• Stated task: Turn the rows below into a numbered list, skipping blank lines. Leave out the pictures.

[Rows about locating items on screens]
####
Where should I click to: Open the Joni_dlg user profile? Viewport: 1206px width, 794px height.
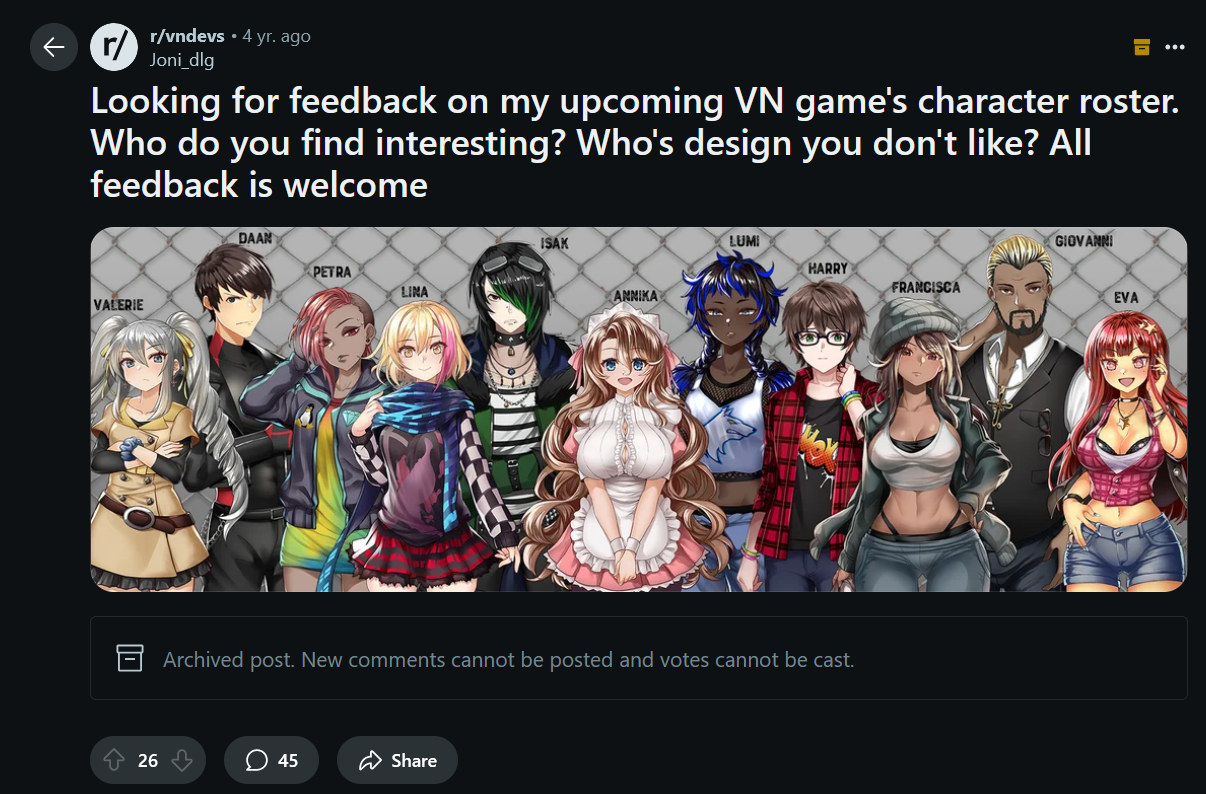tap(181, 60)
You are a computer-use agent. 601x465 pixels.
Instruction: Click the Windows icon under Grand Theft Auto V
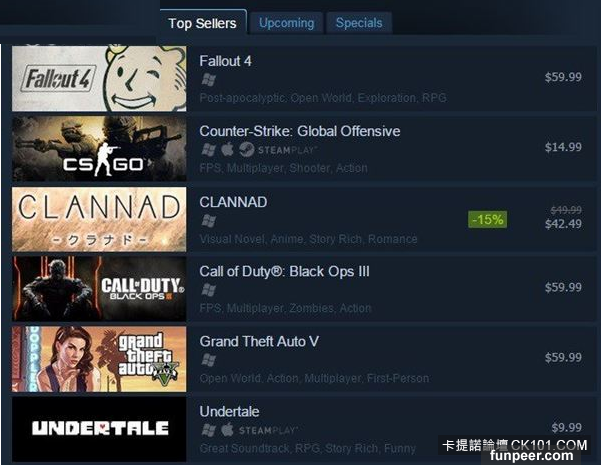tap(209, 360)
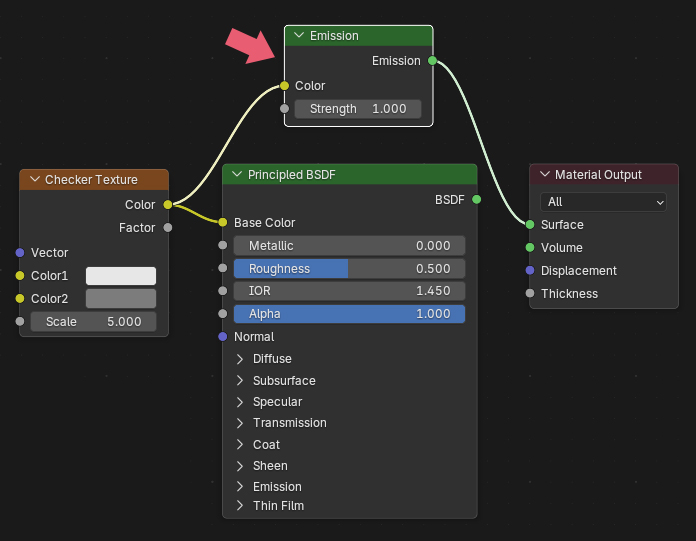This screenshot has height=541, width=696.
Task: Open the All render target dropdown
Action: tap(603, 202)
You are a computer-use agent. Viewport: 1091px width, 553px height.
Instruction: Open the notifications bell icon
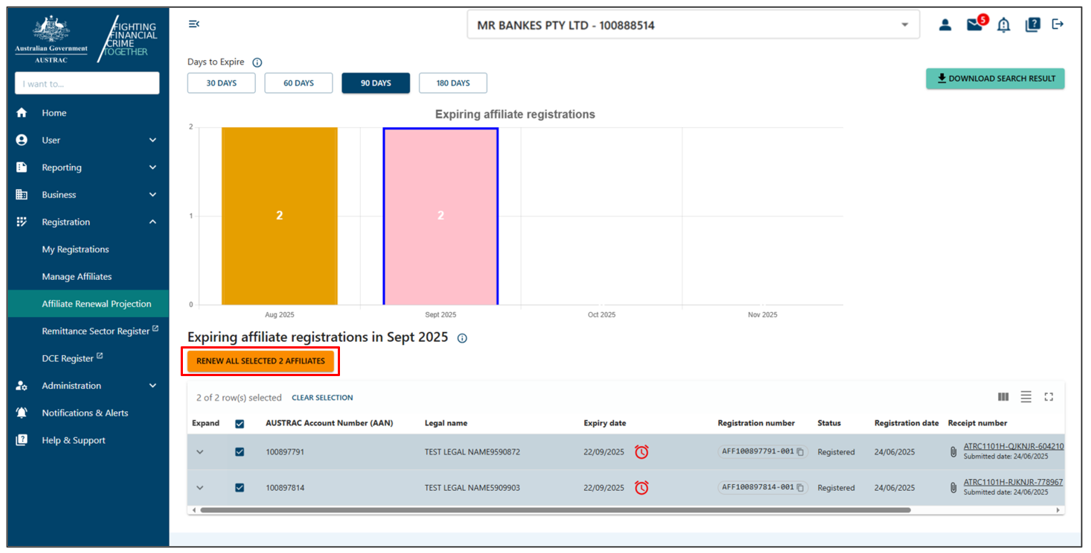[x=1003, y=25]

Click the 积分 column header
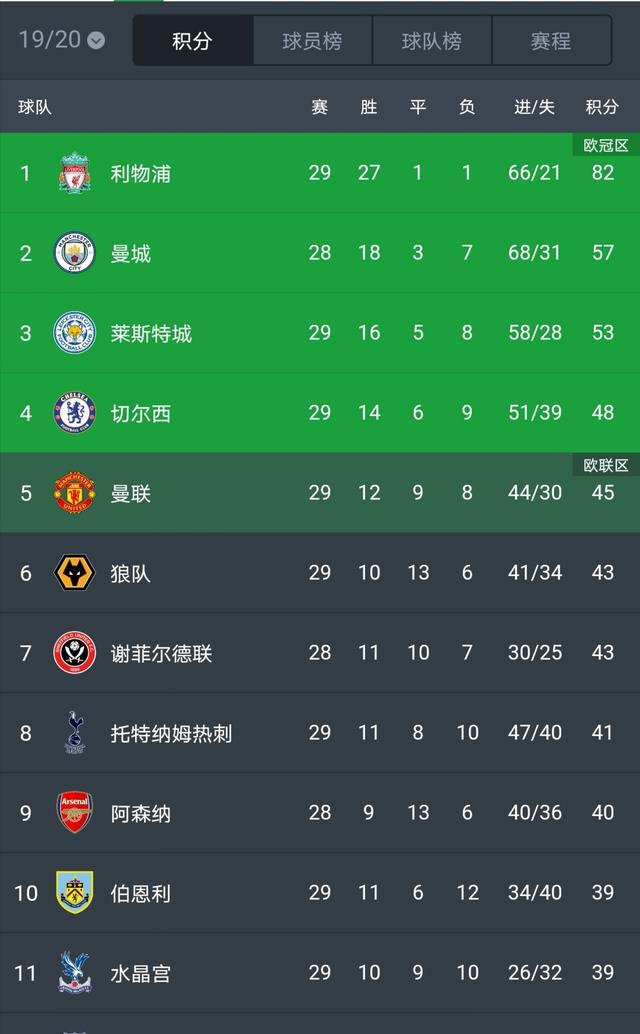coord(602,107)

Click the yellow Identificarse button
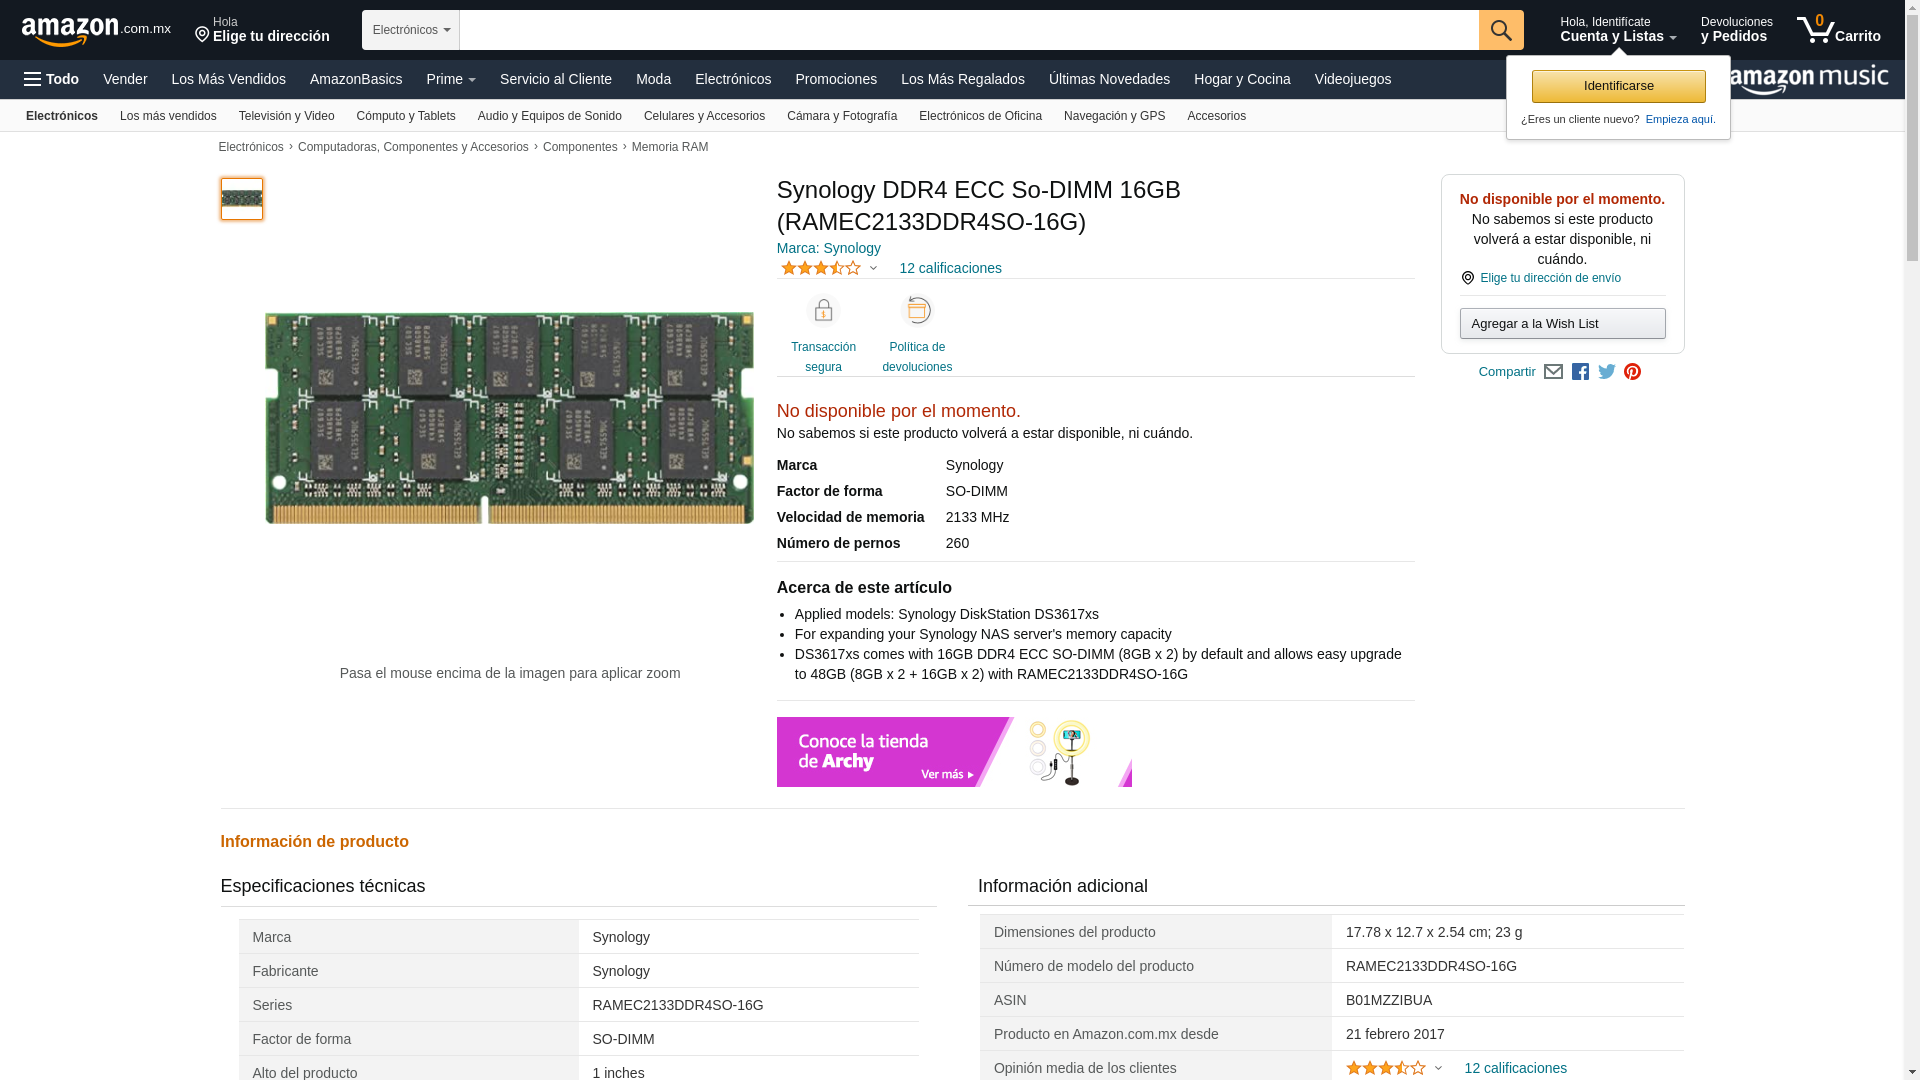click(1618, 86)
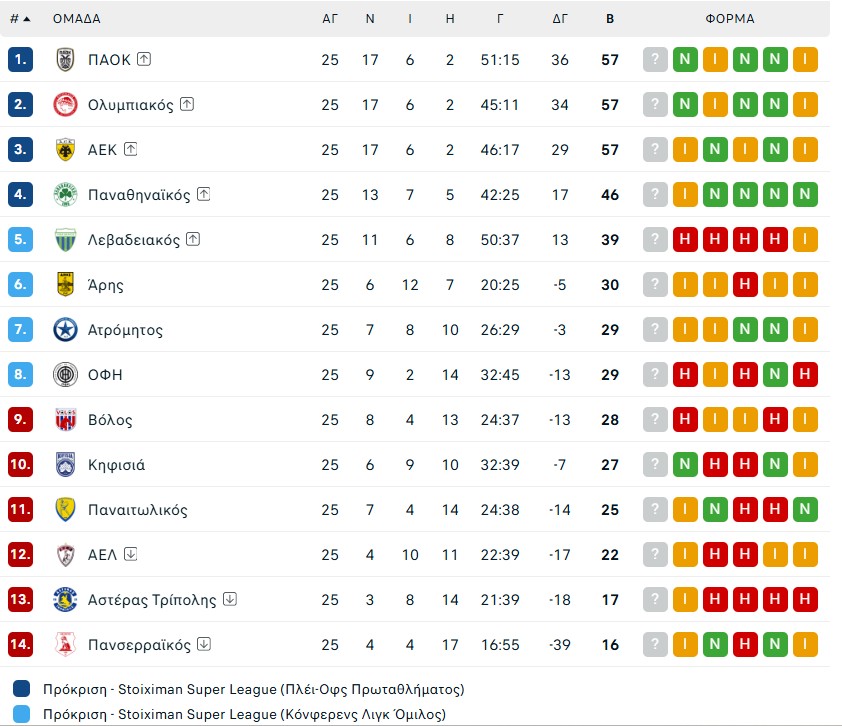The height and width of the screenshot is (726, 842).
Task: Open the Κηφισιά team page link
Action: (x=116, y=465)
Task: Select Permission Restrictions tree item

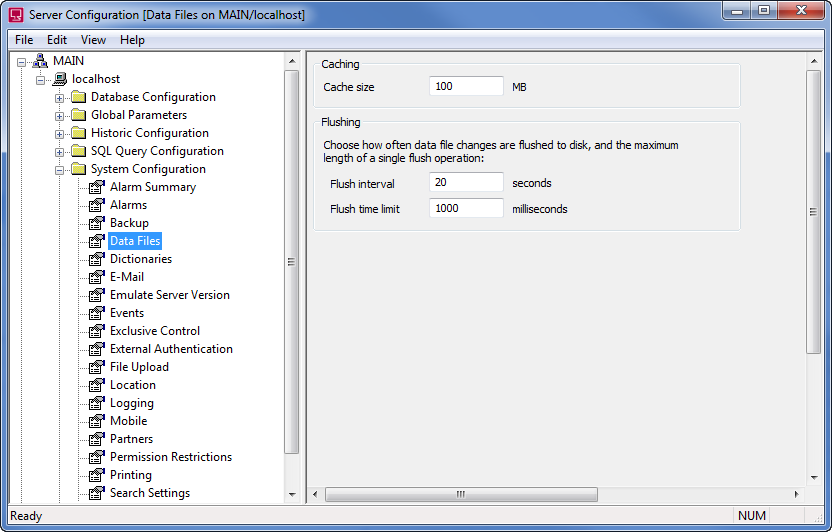Action: click(170, 457)
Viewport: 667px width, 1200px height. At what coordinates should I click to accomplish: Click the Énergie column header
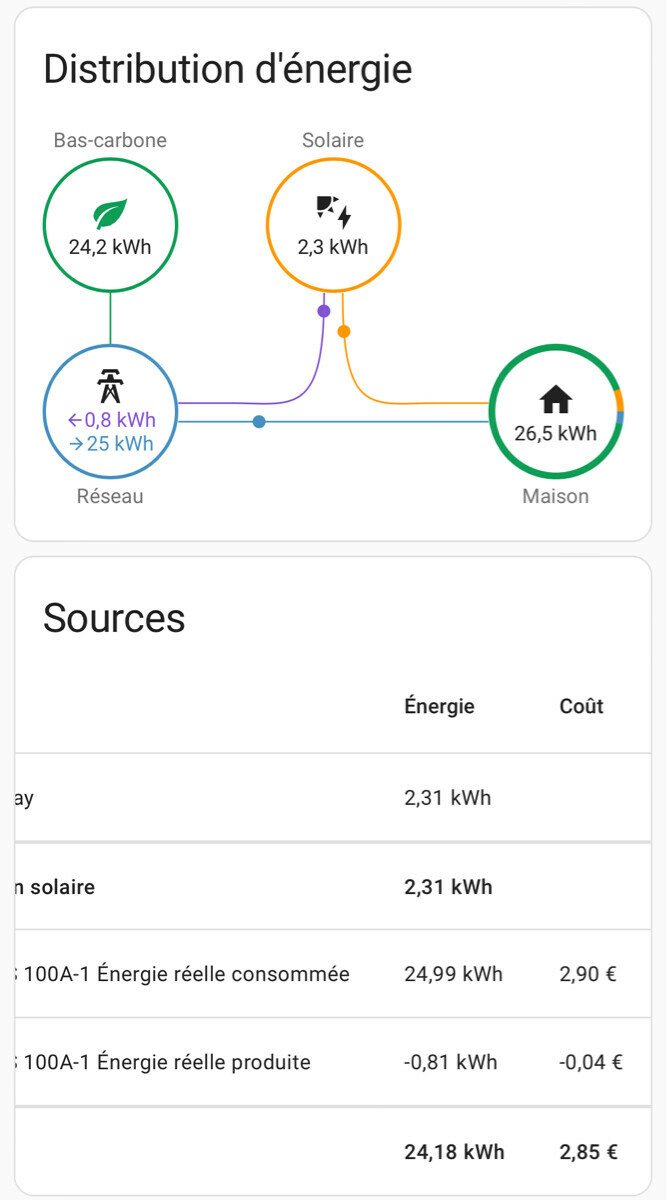pyautogui.click(x=439, y=706)
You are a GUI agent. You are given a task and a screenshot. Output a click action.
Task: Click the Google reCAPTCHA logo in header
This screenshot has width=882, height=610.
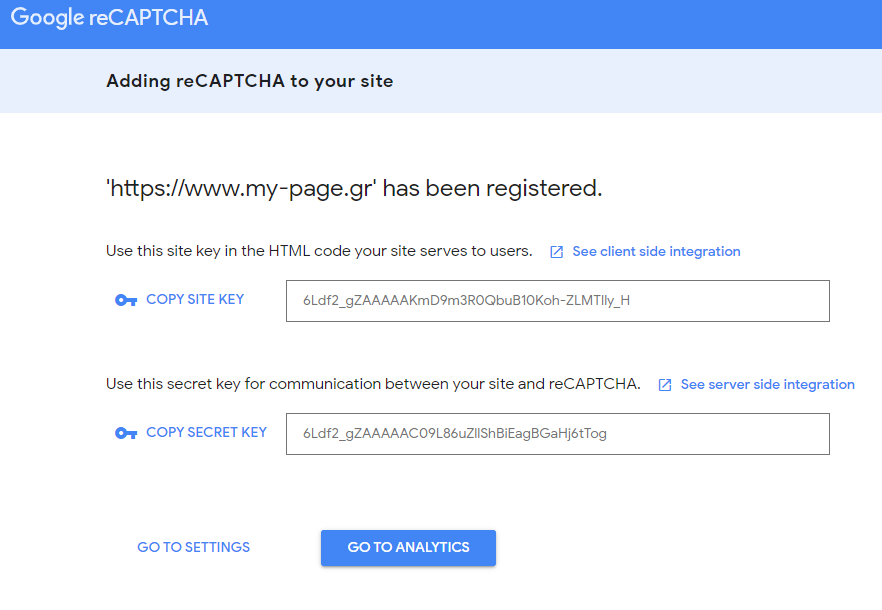[109, 17]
####
• Output of the task:
1. Where should I click to: Open the Joni_dlg user profile? Viewport: 1206px width, 794px height.
2. tap(181, 60)
3. You are a computer-use agent. 601x465 pixels.
4. Instruction: Click the Windows icon under Grand Theft Auto V
5. tap(209, 360)
6. This screenshot has height=541, width=696.
7. Task: Open the All render target dropdown
8. Action: tap(603, 202)
9. You are a computer-use agent. Viewport: 1091px width, 553px height.
10. Instruction: Open the notifications bell icon
11. [x=1003, y=25]
12. Click the 积分 column header
13. coord(602,107)
14. Click the yellow Identificarse button
15. click(1618, 86)
16. The height and width of the screenshot is (726, 842).
17. Task: Open the Κηφισιά team page link
18. Action: (x=116, y=465)
19. Task: Select Permission Restrictions tree item
20. Action: click(170, 457)
21. Viewport: 667px width, 1200px height. At what coordinates should I click to accomplish: Click the Énergie column header
22. pyautogui.click(x=439, y=706)
23. You are a GUI agent. You are given a task and a screenshot. Output a click action.
24. Task: Click the Google reCAPTCHA logo in header
25. This screenshot has width=882, height=610.
26. [109, 17]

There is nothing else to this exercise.